图2 2a：二氢睾酮造模组毛囊数量少，部分毛囊处于休止期或退行期，见毛囊微小化，皮下脂肪层明显变薄(HE,×200)；2b：丹参酮组毛囊数量较多，多处于生长期，毛囊微小化不明显(HE,×200)；2c：非那雄胺组病理可见较完整的处于生长期的毛囊(HE,×200)

2.3 组织病理学 典型的AGA组织病理学表现以终毛毳毛化为特征，DHT组的组织病理显示，毛囊的数量减少，部分毛囊处于休止期或退行期，可见毛囊微小化，皮下脂肪层明显变薄；而D组的毛囊数量较多，毛囊多处于生长期，未见到明显的毛囊微小化；F组的组织病理可见较完整的毛囊，毛囊处于生长期(图2)。

3 讨论

雄激素性秃发是临床上最常见的非瘢痕性脱发，流行病学调查显示我国目前有约1.3亿AGA患者。AGA作为损容性疾病[12]，患者头顶部及额颞部的毛发稀疏甚则缺失对其外在形象及自信心产生了极大的负面影响，早期应用安全、有效的治疗对改善AGA患者发量、树立患者健康、自信形象至关重要。研究显示丹参酮治疗AGA能够有效改善头皮油脂分泌、增加毛发数量[13]，但其作用机制尚不明晰。

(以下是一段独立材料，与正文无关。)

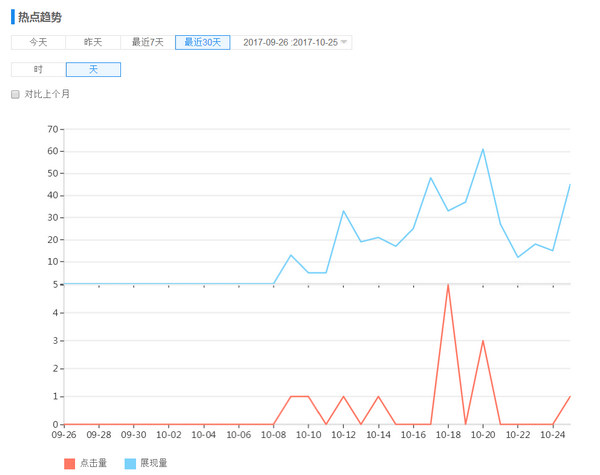600x475 pixels.
Task: Click the end date 2017-10-25 field
Action: (x=314, y=42)
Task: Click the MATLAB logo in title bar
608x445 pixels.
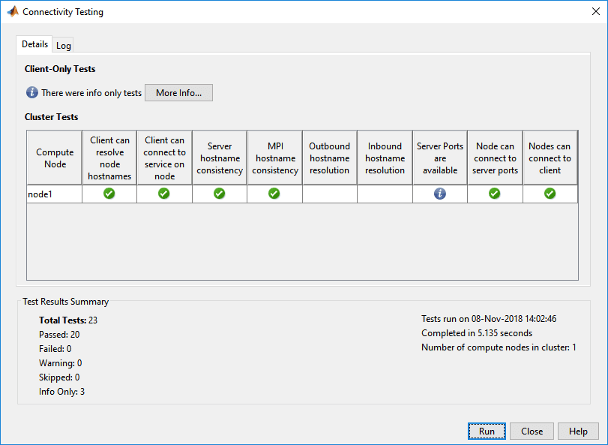Action: point(11,11)
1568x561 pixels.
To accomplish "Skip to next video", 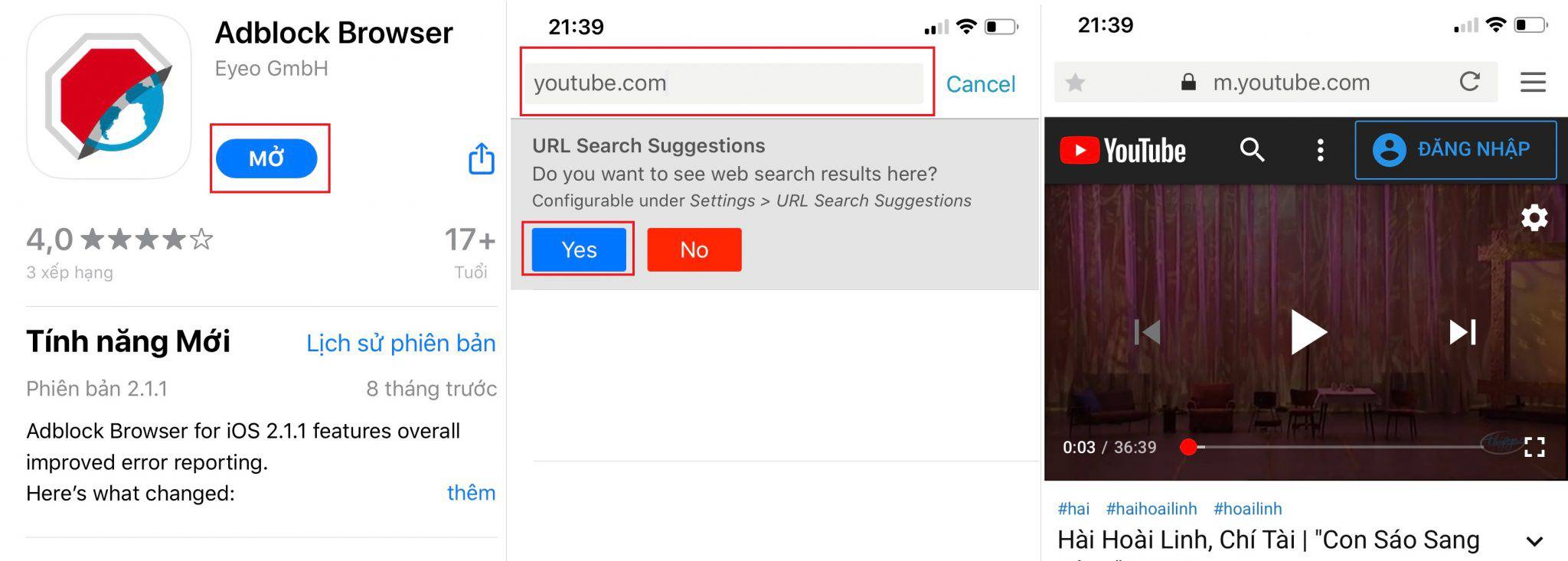I will pos(1462,331).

本研究应用丹参酮对DHT诱导的AGA模型大鼠进行治疗，通过观察大鼠背部毛发改变、检测大鼠血清及局部组织的激素和细胞因子水平、分析大鼠背部皮肤毛囊的组织病理学特征，探讨丹参酮治疗AGA的作用机制。

雄激素性秃发与性激素代谢、毛囊微环境炎症反应密切相关[5]，本实验应用ELISA法检测AGA模型大鼠血清及毛发组织相关激素、细胞因子水平以分析丹参酮在分子水平的相关作用。其中TNF-α、TGF-β1对毛发生长具有抑制作用。TNF-α作用于毛囊导致营养不良性生长期毛囊形成，组织病理学显示毛囊形态改变，毛囊球部和内根鞘角化异常，毛囊黑素细胞被破坏[14]。TGF-β1是雄激素诱导毛乳头细胞分泌的[15,16]直接抑制头皮前部上皮细胞生长的细胞因子[17]，导致毛囊微型化，抗TGF-β1的抗体能够拮抗其产生的上皮细胞的生长抑制作用[17,18]；研究显示[19]TGF-β1的表达增加可能导致毛囊周围纤维化，使毛囊加速进入生长中期，进一步导致毛囊萎缩；有研究在小鼠的生长期毛囊中注射TGF-β1，可致小鼠毛囊提前进入休止期[20]，表明TGF-β1是诱导毛发进入退行期的重要因子。αFGF对毛发生长具有促进作用，能够促进新生血管形成，修复损害的内皮细胞，体外实验显示αFGF能够促进真皮乳头细胞和表皮角质形成细胞的DNA合成，对于刺激毛发生长具有正向调节作用[21]。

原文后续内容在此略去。